[Item position entries]
──────
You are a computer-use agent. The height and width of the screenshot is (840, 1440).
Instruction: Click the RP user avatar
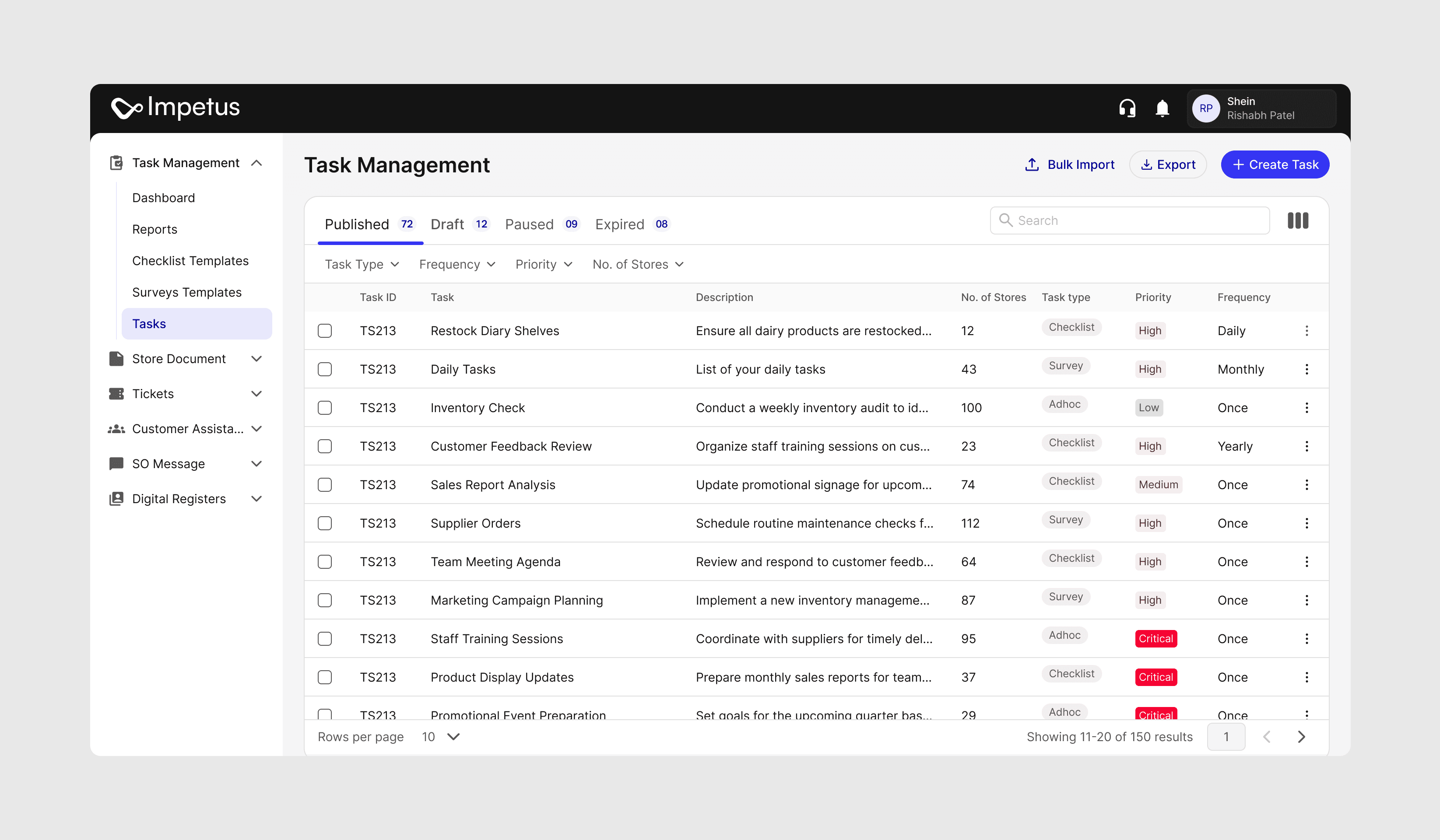point(1206,108)
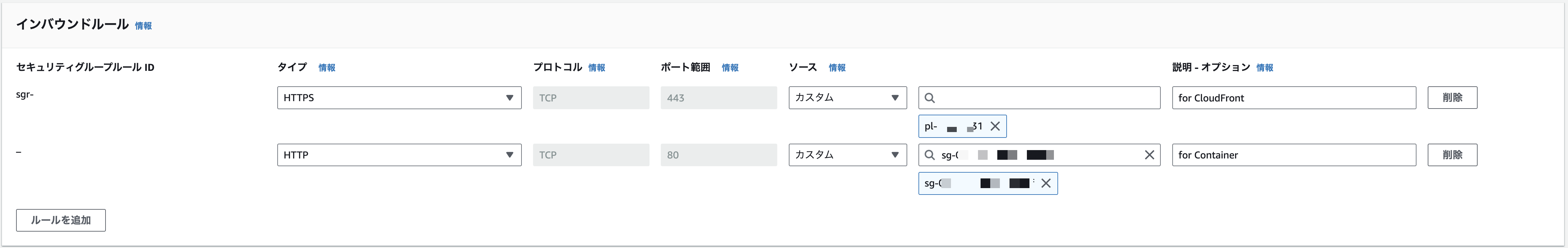Open the HTTP type dropdown
Image resolution: width=1568 pixels, height=248 pixels.
pos(399,155)
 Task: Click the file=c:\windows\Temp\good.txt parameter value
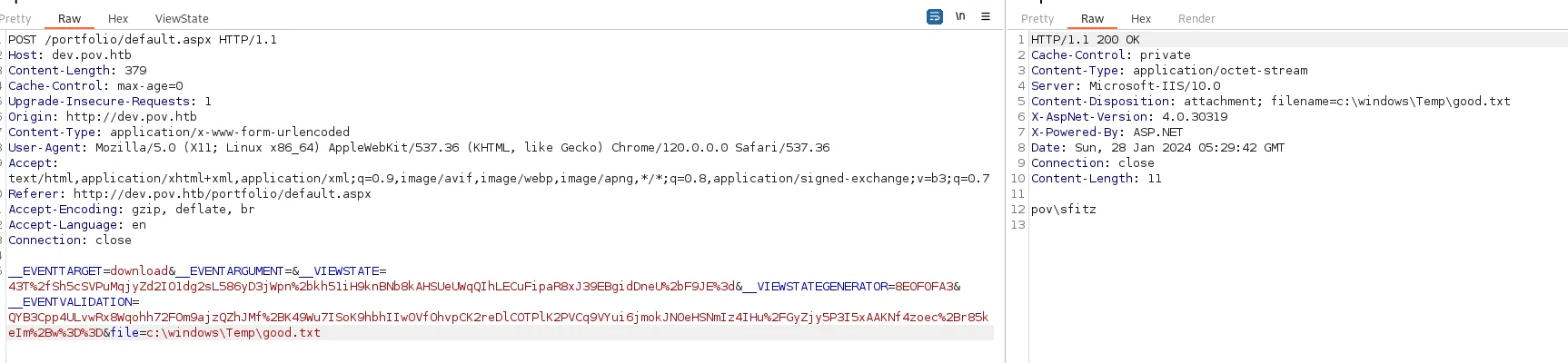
──────
WHAT THE EXERCISE ASKS - Please format every one of the entries above as a JSON list of strings, with one string per line and blank lines omitted. Leave the pictures out of your answer.

WRITTEN RESPONSE -
[
  "You are a computer-use agent. The height and width of the screenshot is (840, 1440).",
  "Instruction: Click the RP user avatar",
  "point(1206,108)",
  "Open the HTTP type dropdown",
  "Image resolution: width=1568 pixels, height=248 pixels.",
  "pos(399,155)",
  " Task: Click the file=c:\\windows\\Temp\\good.txt parameter value"
]